Cold and humiliation washed over
her like a wet blanket from God, putting out her idle fantasies as quickly as
if she’d been dunked in liquid nitrogen.  Blaze sputtered to the surface,
gasping, blinking up at the horrified face of the pilot, who was kneeling on a
float, offering a hand to help her, and then her very first employee, who was
smirking.

…smirking?

“Damn,” Jack said, wading out to
meet her.  He was wearing rubber boots that hugged his hips, secured to his
waist by loops snapped to his belt.  He offered his big hand, grinning.  “You
dye your hair to get it that orange?  Like fucking carrot soup.”  No ‘Sorry, miss,
gotta watch your step,’ or ‘Don’t worry, it happens to the best of us…’  He
just smirked down at her and commented on the prison-orange hair that had been
plaguing her since childhood.  Hair that, despite her ongoing attempts to dye
it,
would not
retain any other color. 

Blaze’s jaw fell open in her
horror, gaining her a nice mouthful of lakewater as it drained through her soggy
scalp.  Her first two minutes in this place that was to be her new home—hopefully
for the rest of her life—and Blaze had made herself look like that helpless
woman she was trying desperately not to portray, in front of the very man she
had hired to help her maintain the lodge.  She could see the amusement in his
green eyes, knew that whatever respect for her brilliant mind and sharp
business sense that she had managed to earn in their quick, crass phone
conversations had just exploded in a wash of cold water and lake weeds.

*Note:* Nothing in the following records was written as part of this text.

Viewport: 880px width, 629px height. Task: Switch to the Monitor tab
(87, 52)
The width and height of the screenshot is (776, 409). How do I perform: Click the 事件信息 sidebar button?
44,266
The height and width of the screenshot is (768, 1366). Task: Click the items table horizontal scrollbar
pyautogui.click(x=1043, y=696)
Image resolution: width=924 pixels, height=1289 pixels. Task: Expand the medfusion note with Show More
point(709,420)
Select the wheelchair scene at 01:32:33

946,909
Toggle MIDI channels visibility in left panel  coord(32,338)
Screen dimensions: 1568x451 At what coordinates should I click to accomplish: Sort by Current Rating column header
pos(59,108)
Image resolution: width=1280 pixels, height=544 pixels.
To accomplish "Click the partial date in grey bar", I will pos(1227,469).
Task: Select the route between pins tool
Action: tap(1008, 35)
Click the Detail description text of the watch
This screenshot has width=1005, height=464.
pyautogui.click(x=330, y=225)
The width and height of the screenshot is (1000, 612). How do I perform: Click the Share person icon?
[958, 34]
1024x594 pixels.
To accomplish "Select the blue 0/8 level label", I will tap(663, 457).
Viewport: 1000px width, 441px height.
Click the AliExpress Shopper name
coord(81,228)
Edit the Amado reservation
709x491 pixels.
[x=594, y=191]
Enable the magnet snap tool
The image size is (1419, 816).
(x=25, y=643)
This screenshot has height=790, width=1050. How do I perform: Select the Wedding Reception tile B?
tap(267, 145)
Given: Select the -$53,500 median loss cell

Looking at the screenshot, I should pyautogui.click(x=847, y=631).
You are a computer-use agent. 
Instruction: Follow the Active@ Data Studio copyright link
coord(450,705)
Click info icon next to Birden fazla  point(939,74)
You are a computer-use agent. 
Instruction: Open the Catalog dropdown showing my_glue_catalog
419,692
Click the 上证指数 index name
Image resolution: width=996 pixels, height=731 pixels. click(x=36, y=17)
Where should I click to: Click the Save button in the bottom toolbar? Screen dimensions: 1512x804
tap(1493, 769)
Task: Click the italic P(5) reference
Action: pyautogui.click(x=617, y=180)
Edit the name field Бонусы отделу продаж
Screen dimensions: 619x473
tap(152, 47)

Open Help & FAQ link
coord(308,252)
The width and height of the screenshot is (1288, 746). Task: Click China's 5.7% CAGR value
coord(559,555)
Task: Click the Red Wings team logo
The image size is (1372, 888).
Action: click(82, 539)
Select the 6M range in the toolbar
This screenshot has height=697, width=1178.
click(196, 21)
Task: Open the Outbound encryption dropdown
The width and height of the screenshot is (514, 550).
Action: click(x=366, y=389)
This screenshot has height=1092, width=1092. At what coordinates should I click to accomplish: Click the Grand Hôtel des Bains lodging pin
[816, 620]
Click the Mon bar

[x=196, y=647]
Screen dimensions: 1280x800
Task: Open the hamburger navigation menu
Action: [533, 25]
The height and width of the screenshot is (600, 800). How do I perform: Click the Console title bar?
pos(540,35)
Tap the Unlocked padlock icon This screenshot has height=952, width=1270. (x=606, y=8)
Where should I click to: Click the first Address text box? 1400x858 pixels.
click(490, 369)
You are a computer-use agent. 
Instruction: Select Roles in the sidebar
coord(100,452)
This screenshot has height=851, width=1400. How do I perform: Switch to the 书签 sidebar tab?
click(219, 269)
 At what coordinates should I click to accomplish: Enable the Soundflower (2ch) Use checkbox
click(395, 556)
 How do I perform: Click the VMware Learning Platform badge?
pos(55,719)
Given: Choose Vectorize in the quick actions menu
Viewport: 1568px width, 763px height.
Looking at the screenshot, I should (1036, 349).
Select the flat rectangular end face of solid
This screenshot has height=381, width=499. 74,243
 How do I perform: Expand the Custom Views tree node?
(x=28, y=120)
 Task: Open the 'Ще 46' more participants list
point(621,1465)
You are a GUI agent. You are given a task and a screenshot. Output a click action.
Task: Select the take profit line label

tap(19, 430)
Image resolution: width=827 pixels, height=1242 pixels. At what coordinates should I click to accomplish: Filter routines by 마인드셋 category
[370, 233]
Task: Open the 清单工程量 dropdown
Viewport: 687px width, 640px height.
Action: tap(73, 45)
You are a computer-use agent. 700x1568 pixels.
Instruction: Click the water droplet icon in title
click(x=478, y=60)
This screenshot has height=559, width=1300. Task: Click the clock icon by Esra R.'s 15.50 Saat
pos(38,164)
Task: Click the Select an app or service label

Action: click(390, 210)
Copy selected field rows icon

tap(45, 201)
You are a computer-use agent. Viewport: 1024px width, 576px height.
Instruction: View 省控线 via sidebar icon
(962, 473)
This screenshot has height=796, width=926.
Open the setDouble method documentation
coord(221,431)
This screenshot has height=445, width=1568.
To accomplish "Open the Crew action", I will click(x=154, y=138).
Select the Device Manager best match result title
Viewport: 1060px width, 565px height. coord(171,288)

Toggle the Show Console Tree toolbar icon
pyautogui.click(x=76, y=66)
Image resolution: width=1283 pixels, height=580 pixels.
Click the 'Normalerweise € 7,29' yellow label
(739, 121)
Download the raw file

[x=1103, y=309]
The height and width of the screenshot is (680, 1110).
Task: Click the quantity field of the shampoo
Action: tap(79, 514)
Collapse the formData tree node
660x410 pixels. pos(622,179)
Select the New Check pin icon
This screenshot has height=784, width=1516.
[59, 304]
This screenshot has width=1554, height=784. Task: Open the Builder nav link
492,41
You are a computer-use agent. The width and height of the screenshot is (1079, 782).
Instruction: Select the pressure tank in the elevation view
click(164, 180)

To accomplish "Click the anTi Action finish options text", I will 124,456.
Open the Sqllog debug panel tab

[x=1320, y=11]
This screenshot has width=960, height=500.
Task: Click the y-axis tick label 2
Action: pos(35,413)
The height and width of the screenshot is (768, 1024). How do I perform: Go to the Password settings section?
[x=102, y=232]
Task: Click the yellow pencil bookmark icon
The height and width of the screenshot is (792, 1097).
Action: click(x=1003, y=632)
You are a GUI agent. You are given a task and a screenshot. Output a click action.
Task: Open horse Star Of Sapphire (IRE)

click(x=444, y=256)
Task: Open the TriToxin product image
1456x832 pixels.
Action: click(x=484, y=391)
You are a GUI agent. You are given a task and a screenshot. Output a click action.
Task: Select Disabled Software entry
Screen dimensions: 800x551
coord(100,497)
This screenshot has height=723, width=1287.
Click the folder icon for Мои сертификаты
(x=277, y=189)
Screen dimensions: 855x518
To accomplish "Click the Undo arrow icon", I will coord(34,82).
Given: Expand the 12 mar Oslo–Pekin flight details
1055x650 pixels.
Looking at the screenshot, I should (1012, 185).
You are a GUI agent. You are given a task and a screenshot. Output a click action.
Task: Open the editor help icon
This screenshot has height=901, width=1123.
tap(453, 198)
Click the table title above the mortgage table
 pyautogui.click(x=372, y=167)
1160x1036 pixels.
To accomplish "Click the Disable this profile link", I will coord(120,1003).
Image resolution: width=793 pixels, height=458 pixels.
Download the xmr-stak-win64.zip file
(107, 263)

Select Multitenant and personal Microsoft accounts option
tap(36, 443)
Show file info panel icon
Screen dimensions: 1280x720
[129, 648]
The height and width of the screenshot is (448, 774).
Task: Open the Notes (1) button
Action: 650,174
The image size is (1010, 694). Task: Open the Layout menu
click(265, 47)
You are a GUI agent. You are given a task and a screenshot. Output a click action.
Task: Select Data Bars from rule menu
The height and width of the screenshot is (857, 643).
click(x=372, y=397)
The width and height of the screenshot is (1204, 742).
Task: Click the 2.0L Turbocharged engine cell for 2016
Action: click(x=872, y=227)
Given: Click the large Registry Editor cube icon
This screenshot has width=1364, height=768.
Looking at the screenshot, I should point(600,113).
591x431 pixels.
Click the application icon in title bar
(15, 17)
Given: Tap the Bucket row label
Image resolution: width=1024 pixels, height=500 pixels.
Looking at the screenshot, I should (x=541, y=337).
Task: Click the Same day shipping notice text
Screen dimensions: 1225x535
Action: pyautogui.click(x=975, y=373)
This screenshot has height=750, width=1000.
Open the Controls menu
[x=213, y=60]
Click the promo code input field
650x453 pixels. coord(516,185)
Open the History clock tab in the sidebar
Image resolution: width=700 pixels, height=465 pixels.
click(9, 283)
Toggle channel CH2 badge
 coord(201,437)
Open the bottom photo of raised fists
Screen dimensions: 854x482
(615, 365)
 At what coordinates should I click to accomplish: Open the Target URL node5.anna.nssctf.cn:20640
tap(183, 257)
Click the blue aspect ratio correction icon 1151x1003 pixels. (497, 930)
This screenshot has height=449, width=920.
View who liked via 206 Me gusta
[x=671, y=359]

The water where she had fallen
was little over two and a half feet deep, so Blaze easily got to her feet on
her own, red-faced and shamed to her core.  Jack’s face darkened a bit when she
refused his help, but he shrugged and started helping Lance unload the plane,
wading to the trailer and back with each load of luggage and groceries.  When
Blaze hurriedly slapped together an armful of soggy groceries and sloshed past
him, a traumatized corner of her brain noticed he was only about five-nine,
giving her a full seven inches of headspace over him, leaving Blaze with the
horrible realization that she towered over her mechanic like an A-cupped
beanpole. 

As she walked by, Jack’s neck
craned back so he could look at her, his mouth fell open, and he dropped the
box of bread he’d been carrying into the lake.

What was left of her
ill-conceived fantasies were utterly shattered as she watched the muscular
little man scrabble to pluck loaves of bread from the water.  Men, Blaze had
learned from hundreds of lonely nights at the bar, did not like their women
taller than them, and anyone who said otherwise had never been a six-foot-four-inch
behemoth thundering through the college dating scene. 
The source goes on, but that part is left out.